------ Fragment tekstu

Planszówki wróciły do gry. Kiedyś grałam w Eurobusines. Zresztą do tej pory lubię tę grę. Ale oprócz tego, wkręciłam się z Panem Mężem w inne gry. A jest ich mnóstwo.
Dzień Gier Planszowych, to coroczne święto miłośników planszówek obchodzone 10 października. Inicjatywa jest wspierana przez wydawców, sklepy, media, szkoły, kluby i inne miejsca dla graczy. Jest to bardzo fajny sposób na spędzanie czasu. Jesienne wieczory wręcz zachęcają do gry. Oprócz świetnej zabawy, można się czegoś nauczyć, wysilić mózg, pomyśleć. Zależy jaka gra, a tych jest do wyboru, do koloru. Holendrzy spędzają tak często Sylwestra. My też się tak bawiliśmy. Mamy kilka gier, które kupiliśmy w Polsce.

------------
------ Podane wpisy

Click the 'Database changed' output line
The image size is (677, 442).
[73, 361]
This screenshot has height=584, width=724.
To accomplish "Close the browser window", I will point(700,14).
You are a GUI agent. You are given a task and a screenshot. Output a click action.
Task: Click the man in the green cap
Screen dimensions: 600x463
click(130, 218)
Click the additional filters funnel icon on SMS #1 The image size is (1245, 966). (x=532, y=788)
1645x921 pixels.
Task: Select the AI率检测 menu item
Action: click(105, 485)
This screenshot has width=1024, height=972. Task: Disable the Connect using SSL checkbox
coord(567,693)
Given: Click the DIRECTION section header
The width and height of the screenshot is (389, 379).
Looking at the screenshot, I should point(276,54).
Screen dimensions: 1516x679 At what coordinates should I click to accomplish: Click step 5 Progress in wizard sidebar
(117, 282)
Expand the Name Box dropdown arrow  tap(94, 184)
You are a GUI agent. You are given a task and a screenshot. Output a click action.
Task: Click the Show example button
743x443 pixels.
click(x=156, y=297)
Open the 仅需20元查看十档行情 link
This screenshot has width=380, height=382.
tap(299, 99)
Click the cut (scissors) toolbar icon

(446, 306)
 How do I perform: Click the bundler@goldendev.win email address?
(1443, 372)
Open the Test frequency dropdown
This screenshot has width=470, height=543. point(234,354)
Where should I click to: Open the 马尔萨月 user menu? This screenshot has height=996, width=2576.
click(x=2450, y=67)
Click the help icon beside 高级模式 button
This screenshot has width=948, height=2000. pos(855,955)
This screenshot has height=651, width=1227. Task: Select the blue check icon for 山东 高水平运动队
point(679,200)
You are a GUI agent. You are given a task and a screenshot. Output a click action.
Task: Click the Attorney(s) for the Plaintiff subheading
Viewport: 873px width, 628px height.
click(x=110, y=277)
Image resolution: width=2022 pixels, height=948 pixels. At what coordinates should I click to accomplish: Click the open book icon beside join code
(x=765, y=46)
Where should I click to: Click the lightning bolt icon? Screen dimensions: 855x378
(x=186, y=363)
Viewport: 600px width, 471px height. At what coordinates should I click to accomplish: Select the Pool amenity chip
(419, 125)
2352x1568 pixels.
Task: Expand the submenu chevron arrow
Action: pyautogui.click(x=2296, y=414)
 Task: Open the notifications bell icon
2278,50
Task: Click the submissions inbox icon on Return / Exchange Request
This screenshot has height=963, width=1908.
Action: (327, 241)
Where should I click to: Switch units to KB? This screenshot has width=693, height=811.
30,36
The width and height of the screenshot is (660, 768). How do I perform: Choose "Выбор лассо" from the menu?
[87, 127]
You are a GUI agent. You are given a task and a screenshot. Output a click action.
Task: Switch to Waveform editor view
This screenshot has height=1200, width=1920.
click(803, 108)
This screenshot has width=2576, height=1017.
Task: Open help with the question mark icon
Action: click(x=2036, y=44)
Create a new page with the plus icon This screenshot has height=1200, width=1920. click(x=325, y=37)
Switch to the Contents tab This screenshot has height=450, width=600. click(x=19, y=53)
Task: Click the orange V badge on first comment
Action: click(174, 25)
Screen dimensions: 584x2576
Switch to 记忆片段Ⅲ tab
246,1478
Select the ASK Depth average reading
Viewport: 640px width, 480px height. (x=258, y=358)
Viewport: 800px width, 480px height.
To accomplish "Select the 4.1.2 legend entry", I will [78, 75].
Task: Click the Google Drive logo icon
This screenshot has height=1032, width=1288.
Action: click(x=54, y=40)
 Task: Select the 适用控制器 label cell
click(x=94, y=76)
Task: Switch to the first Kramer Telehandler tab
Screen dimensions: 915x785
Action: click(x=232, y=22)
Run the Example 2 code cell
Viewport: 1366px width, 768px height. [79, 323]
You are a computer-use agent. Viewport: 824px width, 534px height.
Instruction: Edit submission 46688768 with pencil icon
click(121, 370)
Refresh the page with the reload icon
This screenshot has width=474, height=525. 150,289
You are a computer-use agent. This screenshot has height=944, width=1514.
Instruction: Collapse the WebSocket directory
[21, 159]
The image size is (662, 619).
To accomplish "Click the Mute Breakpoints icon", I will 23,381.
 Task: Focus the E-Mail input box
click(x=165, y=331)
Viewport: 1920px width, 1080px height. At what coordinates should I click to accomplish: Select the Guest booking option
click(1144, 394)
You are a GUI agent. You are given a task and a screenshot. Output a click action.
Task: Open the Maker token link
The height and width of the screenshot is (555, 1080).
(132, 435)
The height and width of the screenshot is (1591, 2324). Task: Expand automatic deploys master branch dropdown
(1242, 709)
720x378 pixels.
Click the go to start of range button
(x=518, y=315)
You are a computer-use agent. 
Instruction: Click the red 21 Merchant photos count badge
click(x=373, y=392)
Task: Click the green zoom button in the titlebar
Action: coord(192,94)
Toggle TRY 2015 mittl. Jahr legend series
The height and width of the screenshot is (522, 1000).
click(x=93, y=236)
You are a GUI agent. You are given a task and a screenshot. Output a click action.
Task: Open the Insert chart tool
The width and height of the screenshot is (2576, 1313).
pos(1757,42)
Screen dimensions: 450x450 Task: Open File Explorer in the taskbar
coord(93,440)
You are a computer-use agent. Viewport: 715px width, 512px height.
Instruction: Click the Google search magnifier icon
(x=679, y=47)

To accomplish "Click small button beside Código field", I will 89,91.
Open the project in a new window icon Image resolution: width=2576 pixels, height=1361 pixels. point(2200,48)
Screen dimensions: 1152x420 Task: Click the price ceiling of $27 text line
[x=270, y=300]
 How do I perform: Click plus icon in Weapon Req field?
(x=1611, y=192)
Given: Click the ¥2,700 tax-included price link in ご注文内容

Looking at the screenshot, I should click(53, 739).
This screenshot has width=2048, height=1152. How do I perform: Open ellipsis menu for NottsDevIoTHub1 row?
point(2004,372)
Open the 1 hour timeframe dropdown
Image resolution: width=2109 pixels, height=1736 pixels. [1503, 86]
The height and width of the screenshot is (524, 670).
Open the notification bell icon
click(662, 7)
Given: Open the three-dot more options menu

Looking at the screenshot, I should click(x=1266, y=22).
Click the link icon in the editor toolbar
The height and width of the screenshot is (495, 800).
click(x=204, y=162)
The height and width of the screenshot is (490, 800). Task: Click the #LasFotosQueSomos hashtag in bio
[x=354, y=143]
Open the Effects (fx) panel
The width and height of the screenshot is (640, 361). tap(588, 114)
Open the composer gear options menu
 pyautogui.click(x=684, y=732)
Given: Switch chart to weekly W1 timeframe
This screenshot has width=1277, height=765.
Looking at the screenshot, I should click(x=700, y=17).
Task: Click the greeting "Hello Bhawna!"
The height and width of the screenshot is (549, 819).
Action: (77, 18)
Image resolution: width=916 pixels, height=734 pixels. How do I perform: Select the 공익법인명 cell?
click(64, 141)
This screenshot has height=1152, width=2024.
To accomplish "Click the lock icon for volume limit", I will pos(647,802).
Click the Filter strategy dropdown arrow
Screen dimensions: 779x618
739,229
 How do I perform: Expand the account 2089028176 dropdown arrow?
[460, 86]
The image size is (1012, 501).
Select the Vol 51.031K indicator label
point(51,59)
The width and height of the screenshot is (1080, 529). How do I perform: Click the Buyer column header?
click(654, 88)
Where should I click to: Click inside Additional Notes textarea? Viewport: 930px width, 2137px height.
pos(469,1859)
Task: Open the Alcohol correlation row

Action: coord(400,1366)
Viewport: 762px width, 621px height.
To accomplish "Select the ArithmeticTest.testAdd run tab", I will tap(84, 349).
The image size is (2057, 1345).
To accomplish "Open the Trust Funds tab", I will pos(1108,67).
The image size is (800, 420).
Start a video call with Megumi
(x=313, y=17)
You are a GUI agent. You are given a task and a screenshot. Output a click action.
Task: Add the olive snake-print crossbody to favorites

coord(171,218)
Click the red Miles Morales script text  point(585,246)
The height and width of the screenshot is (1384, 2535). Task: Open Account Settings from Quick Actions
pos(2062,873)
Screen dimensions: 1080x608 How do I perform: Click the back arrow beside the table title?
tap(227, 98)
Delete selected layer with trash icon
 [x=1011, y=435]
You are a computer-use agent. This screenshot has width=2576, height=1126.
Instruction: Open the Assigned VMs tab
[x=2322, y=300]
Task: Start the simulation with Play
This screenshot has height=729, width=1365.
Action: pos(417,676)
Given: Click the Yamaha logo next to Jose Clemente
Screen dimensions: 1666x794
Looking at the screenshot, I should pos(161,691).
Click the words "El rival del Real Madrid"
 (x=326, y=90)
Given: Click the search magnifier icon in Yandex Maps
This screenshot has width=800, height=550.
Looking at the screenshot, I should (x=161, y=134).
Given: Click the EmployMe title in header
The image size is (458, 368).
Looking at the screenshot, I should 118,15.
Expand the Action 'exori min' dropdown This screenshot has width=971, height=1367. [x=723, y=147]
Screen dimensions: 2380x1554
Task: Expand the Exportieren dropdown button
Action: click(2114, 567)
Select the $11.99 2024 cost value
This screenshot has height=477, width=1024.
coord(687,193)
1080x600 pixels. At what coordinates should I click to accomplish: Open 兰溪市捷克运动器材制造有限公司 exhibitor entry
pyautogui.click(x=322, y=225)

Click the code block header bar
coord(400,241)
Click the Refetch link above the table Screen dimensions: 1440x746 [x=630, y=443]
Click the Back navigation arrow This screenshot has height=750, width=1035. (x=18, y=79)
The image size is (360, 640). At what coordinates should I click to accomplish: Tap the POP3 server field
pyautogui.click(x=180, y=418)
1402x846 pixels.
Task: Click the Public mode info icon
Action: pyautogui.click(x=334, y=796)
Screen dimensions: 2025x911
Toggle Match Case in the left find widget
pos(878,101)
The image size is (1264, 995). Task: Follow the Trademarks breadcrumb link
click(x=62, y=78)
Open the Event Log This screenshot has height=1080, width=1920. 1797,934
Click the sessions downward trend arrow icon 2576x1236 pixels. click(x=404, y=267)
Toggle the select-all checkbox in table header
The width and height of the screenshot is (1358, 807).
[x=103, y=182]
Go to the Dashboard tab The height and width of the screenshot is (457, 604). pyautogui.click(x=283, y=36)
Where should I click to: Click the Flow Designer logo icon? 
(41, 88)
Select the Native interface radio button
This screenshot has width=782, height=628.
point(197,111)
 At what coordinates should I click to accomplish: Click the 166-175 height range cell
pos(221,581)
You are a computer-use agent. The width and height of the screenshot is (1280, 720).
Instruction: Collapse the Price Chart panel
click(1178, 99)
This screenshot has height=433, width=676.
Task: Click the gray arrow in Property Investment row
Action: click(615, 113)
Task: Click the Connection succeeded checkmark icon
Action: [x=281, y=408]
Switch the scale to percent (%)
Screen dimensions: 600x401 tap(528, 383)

------------

### Polecenie:
Na podstawie tekstu o planszówkach wyjaśnij w jednym do trzech zdań, dlaczego gra w planszówki to dobry sposób na spędzanie czasu.

### Rozwiązanie:
Oprócz świetnej zabawy przy planszówkach można się czegoś nauczyć, wysilić mózg i pomyśleć. Zależy to od gry, a wybór jest bardzo duży.